なんと、深海の熱水孔より「高温の熱水を噴き出すスポット」が陸上にあった…「生命誕生は陸上」説で生じる謎と「うまい具合のシナリオ」
「地球最初の生命はRNAワールドから生まれた」 圧倒的人気を誇るこのシナリオには、困った問題があります。生命が存在しない原始の地球でRNAの材料が正しくつながり「完成品」となる確率は、かぎりなくゼロに近いのです。ならば、生命はなぜできたのでしょうか? 【画像】海底熱水噴出孔と陸上温泉、そして「生体そのもの」の組成を比べてみると… この難題を「神の仕業」とせず合理的に考えるために、著者が提唱するのが「生命起源」のセカンド・オピニオン。そのスリリングな解釈をわかりやすくまとめたのが、アストロバイオロジーの第一人者として知られる小林憲正氏の『生命と非生命のあいだ』です。本書刊行を記念して、その読みどころを、数回にわたってご紹介しています。 今回は、深海底の熱水噴水孔に対して、同じように熱水環境にある陸上の温泉における生命誕生の可能性を探ります。 *本記事は、『生命と非生命のあいだ 地球で「奇跡」は起きたのか』(ブルーバックス)を再構成・再編集したものです。
新しい「系統樹」
前回の記事でご紹介した熱水噴水孔が、深海底で相次いで発見された、その頃、生物学では進化の研究について、新たな方法が用いられるようになっていました。 ダーウィンは、すべての生物を形態で比較して樹の枝のようにつないだ「生命の樹」を考えましたが(図「生命の樹から分子系統樹へ」の左[ダーウィンの「生命の樹」])、20世紀後半になって核酸の塩基配列が調べられるようになると、形態のかわりにこれを使って「分子系統樹」をつくることが可能になったのです。 米国イリノイ大学の生物学者カール・ウーズ(1928~2012)は、すべての生物が持っているリボソームRNAの塩基配列を用いた、分子系統樹をつくりました。 この系統樹では、すべての地球生命は共通の祖先から進化したものとなります。 共通の祖先はまず、原核生物の2つのタイプ、バクテリア(真正細菌)とアーキア (古細菌)に分かれます。 次にアーキアから、ユーカリア(真核生物)が分かれます(図「生命の樹から分子系統樹へ」の右[ウーズの分子系統樹])。では、この系統樹の根っこにいると考えられる共通の祖先とは、どんな生物だったのでしょうか。この生物は現存していませんので、系統樹で近くに位置する現存の生物から類推するしかありません。 調べてみると、バクテリア、アーキアのどちらの枝でも、根元に近い生物は80℃以上のお湯の中で繁殖する「超好熱菌」が多いことがわかりました。
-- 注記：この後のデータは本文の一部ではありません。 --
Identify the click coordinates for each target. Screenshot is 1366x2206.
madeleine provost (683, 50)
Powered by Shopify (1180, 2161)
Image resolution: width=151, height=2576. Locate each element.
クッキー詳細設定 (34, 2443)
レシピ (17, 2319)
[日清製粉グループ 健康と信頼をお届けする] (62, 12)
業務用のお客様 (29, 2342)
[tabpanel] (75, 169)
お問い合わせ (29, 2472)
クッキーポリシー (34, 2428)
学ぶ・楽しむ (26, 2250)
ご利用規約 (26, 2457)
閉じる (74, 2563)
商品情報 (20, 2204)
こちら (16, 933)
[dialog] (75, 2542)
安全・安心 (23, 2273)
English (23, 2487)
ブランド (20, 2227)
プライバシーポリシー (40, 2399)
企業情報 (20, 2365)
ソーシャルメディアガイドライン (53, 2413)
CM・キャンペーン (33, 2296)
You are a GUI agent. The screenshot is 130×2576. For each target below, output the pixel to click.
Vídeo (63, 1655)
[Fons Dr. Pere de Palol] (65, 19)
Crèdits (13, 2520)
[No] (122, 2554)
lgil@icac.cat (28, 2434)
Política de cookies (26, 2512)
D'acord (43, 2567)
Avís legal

現在知られている、最も高温で繁殖する微生物は、日本の海洋研究開発機構(JAMSTEC)のグループが海底熱水系で見つけたもので、「Methanopyrus kandleri」とよばれる、メタンを生成するアーキアです。この生物は、122℃でも生育しました。 一方、東京薬科大学の山岸明彦たちは、現存する微生物が持っているタンパク質のアミノ酸配列を、遺伝子工学の手法によって、共通の祖先と推定される生物のものに近づける方向に改変していったところ、より高温に耐えられるタンパク質に変わっていくことを見いだしました。